*Problem details*. Only the lines from the one with "The width and" through the final line below belong in the answer, copied exactly and without pictures.

Stored data:

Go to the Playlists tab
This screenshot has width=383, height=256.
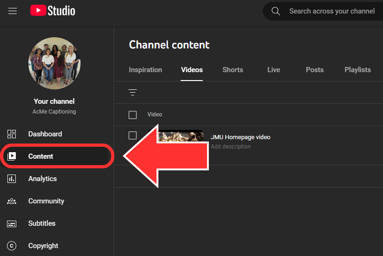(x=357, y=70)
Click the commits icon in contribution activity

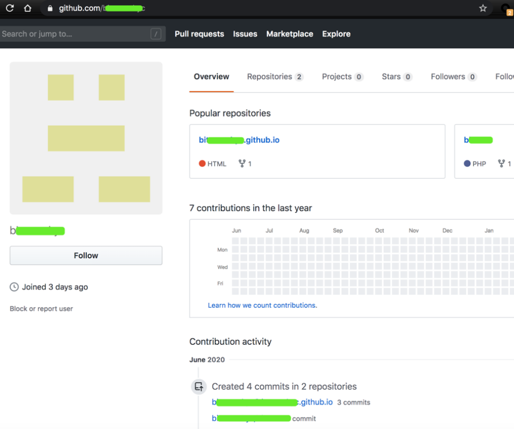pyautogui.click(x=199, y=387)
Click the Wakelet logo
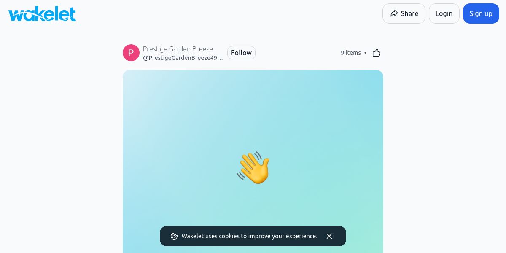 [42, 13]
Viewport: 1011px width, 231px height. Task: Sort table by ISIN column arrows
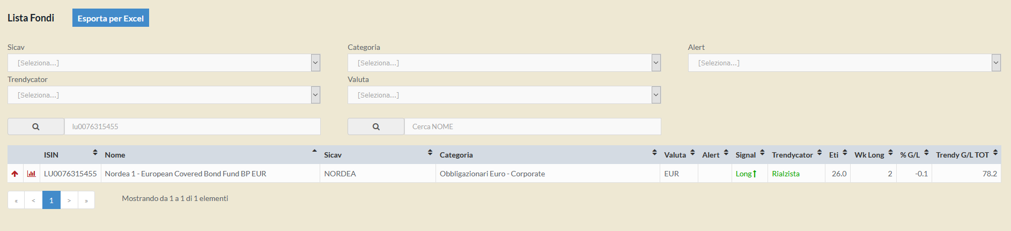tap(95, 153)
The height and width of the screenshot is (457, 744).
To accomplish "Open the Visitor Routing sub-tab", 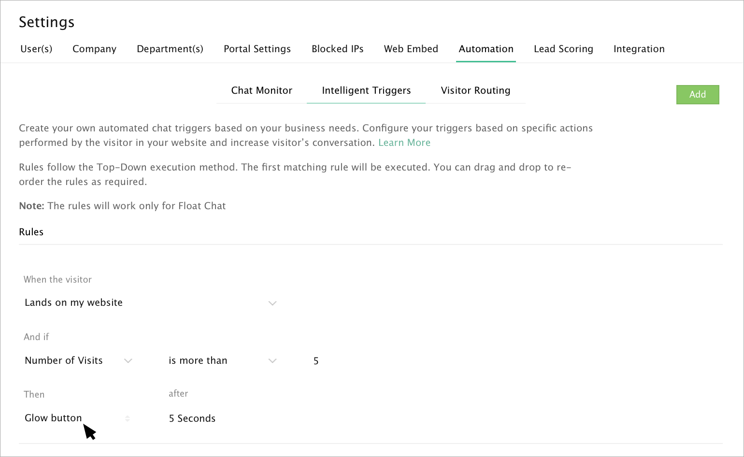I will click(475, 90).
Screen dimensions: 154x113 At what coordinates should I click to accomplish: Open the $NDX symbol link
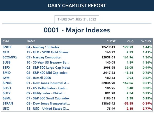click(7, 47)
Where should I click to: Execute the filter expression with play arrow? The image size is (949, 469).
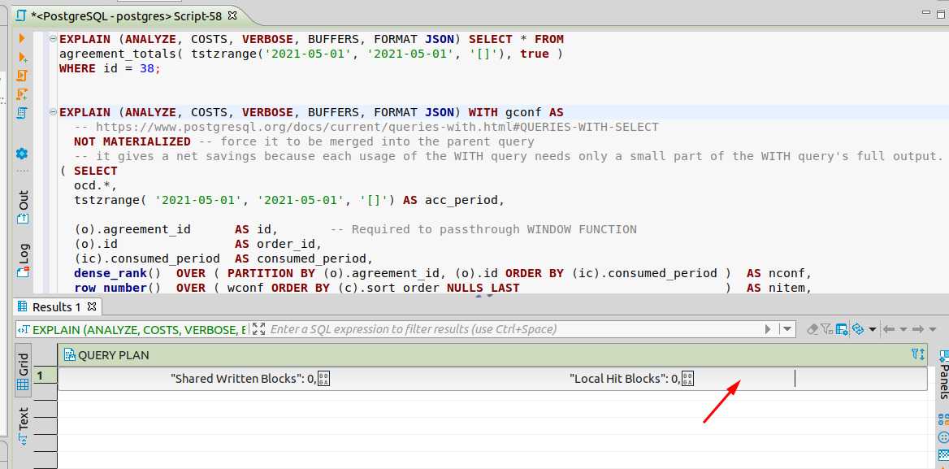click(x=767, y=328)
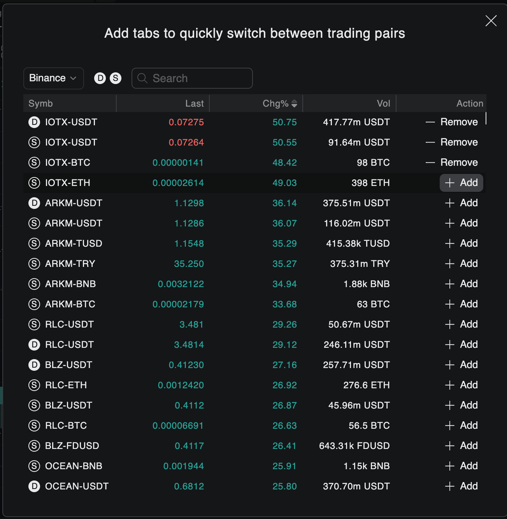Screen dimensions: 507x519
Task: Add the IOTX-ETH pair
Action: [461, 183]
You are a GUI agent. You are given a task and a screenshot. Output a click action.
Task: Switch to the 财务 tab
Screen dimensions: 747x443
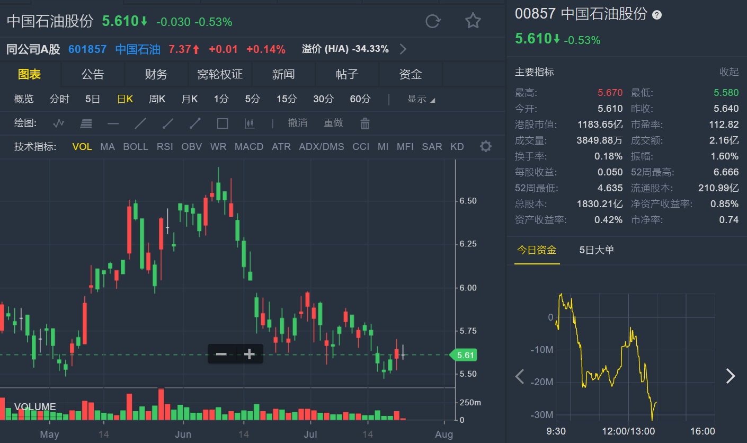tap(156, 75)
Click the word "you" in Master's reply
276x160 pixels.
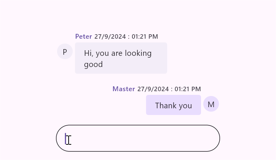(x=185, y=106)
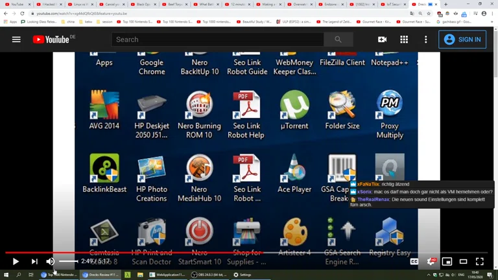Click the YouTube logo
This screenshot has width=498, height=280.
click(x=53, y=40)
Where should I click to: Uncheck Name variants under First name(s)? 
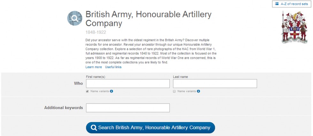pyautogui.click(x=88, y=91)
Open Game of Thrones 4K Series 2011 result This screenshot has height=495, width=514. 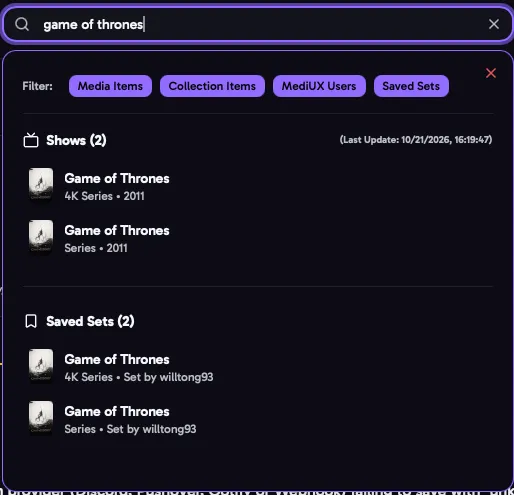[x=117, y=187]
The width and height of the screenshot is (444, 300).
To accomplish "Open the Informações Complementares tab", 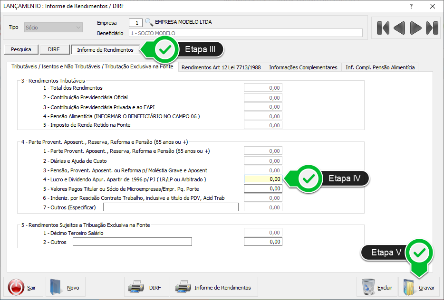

*Exercise response*.
The width and height of the screenshot is (444, 300).
To accomplish "Open the Informações Complementares tab", 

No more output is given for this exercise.